Prohibir no es gobernar: es atajar el humo mientras el incendio sigue ardiendo en otra habitación. La propuesta del Ejecutivo queretano de vetar la música que “haga apología del delito” vuelve a abrir un debate tan viejo como tentador: ¿puede el Estado decidir qué podemos o no escuchar?
Es fácil aplaudir la idea cuando el ejemplo son los narcocorridos o una pantalla que glorifica a un capo en un recinto público; cuesta más trabajo sostenerla cuando se pregunta quién trazará la línea, con qué criterios, por cuánto tiempo y con qué consecuencias.
El impulso prohibicionista siempre promete orden y protección, pero suele regalar tres efectos colaterales: vuelve lo prohibido más atractivo, más caro y más clandestino. Y con la clandestinidad llega todo lo demás: la opacidad, la discrecionalidad, el mercado negro, el “a ver cómo nos brincamos la regla”.
Si el argumento es que el Estado no financiará espectáculos que celebren el crimen, hay razones para discutirlo: los recursos públicos deben honrar valores públicos.

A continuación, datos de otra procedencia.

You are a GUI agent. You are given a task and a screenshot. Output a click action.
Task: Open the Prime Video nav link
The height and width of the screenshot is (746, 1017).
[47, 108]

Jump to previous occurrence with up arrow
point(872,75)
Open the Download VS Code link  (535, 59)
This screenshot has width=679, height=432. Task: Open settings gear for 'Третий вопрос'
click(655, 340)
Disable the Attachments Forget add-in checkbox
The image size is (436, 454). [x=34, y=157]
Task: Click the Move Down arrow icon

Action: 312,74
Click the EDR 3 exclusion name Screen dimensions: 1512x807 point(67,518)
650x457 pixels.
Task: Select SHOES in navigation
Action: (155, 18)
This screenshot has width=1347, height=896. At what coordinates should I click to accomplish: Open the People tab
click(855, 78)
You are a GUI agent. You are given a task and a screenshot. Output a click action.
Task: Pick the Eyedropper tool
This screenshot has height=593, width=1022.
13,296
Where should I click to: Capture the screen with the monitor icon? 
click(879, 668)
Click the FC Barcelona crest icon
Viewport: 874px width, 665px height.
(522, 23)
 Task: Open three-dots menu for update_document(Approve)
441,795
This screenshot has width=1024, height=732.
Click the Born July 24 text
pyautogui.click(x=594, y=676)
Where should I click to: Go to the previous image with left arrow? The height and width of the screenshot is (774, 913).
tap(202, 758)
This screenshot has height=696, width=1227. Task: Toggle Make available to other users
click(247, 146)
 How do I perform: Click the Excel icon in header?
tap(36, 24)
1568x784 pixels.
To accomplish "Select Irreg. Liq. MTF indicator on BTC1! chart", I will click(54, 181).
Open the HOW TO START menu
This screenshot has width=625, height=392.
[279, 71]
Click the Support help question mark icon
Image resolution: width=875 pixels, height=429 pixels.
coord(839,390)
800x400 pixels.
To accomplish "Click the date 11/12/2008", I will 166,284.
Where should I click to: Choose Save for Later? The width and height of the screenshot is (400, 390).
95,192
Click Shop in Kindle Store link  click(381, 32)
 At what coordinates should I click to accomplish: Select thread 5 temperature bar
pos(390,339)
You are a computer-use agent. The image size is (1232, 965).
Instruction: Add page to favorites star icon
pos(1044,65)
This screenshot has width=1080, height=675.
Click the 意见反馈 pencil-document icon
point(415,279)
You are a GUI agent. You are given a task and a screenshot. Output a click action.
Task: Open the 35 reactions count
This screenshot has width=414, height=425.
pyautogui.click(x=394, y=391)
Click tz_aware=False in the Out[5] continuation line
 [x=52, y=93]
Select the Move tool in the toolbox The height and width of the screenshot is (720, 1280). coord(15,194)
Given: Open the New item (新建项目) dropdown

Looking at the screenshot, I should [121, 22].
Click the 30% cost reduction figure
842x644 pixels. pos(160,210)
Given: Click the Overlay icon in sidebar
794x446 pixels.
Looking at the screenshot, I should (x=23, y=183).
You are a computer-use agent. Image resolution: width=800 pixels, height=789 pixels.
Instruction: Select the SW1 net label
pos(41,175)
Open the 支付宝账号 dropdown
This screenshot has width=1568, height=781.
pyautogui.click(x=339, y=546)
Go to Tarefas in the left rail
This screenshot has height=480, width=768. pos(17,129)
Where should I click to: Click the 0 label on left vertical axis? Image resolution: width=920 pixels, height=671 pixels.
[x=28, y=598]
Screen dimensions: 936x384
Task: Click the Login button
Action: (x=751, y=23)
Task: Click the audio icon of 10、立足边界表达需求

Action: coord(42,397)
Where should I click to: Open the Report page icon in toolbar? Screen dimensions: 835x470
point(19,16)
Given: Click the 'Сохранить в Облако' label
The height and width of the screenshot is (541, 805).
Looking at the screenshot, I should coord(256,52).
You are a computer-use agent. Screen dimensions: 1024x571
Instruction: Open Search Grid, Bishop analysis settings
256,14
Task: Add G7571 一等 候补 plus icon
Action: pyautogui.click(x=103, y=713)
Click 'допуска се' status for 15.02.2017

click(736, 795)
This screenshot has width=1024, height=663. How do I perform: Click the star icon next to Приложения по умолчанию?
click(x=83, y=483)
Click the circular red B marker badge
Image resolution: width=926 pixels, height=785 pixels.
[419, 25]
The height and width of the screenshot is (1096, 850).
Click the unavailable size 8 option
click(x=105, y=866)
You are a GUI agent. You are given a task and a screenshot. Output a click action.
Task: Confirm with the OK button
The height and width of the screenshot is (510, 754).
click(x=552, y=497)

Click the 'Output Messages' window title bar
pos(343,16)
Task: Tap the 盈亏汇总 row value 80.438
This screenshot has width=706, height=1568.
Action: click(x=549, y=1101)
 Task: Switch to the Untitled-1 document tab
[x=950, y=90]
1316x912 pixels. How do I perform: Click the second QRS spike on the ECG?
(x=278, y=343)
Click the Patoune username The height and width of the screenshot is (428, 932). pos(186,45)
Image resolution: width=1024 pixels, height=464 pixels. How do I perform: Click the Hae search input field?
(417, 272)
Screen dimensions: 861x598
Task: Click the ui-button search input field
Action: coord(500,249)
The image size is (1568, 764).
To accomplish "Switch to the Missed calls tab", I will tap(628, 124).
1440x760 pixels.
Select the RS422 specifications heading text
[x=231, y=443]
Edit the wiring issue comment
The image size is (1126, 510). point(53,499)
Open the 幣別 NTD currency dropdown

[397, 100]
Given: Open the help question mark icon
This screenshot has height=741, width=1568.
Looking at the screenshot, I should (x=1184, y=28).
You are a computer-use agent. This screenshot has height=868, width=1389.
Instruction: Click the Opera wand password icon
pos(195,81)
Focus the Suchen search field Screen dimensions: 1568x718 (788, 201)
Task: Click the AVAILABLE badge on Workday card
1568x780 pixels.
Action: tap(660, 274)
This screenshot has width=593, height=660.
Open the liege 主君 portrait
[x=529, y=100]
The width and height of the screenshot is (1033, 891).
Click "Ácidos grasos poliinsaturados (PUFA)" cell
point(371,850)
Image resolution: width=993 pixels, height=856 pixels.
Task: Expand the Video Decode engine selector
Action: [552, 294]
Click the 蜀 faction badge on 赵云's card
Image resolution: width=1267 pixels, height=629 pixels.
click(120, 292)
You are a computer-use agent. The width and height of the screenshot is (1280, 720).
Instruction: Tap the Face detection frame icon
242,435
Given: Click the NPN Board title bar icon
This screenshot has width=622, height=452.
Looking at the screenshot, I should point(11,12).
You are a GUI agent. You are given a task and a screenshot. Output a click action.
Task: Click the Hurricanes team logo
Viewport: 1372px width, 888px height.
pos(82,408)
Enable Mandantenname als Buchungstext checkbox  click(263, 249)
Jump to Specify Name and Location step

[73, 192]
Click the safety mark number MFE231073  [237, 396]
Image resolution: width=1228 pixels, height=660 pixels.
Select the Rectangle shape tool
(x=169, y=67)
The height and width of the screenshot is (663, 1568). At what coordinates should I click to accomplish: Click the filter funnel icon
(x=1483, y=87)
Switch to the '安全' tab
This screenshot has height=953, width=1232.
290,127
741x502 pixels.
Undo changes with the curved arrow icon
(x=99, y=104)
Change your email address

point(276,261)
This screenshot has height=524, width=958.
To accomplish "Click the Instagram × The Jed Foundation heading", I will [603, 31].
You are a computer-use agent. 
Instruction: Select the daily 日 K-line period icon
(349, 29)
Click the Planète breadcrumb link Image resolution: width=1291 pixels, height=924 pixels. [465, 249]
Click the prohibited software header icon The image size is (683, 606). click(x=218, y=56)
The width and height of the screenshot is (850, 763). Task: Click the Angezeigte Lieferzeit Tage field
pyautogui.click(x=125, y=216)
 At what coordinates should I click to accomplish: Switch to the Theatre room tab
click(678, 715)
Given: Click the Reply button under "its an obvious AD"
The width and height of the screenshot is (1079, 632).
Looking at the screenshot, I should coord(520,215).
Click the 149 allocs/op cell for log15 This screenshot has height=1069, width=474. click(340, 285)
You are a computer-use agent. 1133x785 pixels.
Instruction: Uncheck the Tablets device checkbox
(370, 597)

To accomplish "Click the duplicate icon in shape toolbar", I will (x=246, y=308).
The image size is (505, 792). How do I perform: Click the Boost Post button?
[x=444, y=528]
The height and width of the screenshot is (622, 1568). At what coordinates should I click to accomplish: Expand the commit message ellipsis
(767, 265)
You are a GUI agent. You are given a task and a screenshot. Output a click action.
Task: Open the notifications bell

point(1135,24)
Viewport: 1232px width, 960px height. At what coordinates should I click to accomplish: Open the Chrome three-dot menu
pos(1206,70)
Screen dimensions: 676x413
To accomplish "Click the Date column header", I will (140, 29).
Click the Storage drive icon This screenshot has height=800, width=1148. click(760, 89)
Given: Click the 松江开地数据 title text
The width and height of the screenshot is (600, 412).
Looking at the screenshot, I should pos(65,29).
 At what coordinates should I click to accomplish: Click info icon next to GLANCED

Pero la cosa se tuerce cuando el poder quiere convertirse en árbitro de lo audible también en espacios privados, cuando se fantasea con listas de canciones aprobadas o con secretarías revisando playlists como si fueran permisos de Protección Civil.
La cultura, por definición, florece en libertad; sin ella, lo que queda es propaganda o silencio. Y ni la propaganda ni el silencio curan violencias. La música narra realidades; no las inaugura. No hay narcocorridos en Finlandia por la misma razón por la que sí los hay en México: porque las canciones son crónicas, espejos, a veces catarsis. Se vale no aplaudirlas, se vale criticarlas, se vale no programarlas en ferias públicas; lo que no se vale es suponer que censurarlas reducirá homicidios, extorsiones o reclutamiento forzado.
En el mejor de los casos, el veto maquillará el problema; en el peor, lo empujará a sótanos donde nadie rinde cuentas. Además, el terreno es resbaloso: hoy tocamos a los corridos; mañana, ¿qué? ¿Series, videojuegos, trap, rock clásico con letras sobre contrabando o drogas, reggae que celebra el porro, baladas que romantizan el abuso? ¿Le pediremos al promotor la lista de rolas de una boda para palomearla en la Secretaría de Gobierno?
Es absurdo, pero es la lógica del atajo. Por eso fue pertinente aquella consigna de Jorge Maynez: “Prohibido prohibir”, no como laissez-faire ingenuo, sino como recordatorio de que las causas importan más que los síntomas. Mejor que dictar silencios es competir por el sentido: abrir escenarios, becar escenas, apostar por programas que seduzcan a las audiencias con otras épicas —del trabajo bien hecho, del barrio que se organiza, del amor propio, del orgullo por lo común—; invitar a artistas que vienen de contextos duros a contar, sí, su crudeza, pero también su salida.
A la par, toca hacer lo que de veras mueve la aguja: reforzar oportunidades educativas, deportivas y laborales; recuperar el espacio público; llevar servicios a donde no hay; desarmar economías criminales con inteligencia financiera; profesionalizar policías y fiscalías; proteger a víctimas; garantizar que el delito, cantado o no, se investigue y se castigue. Es ahí donde el Estado demuestra su fuerza legítima.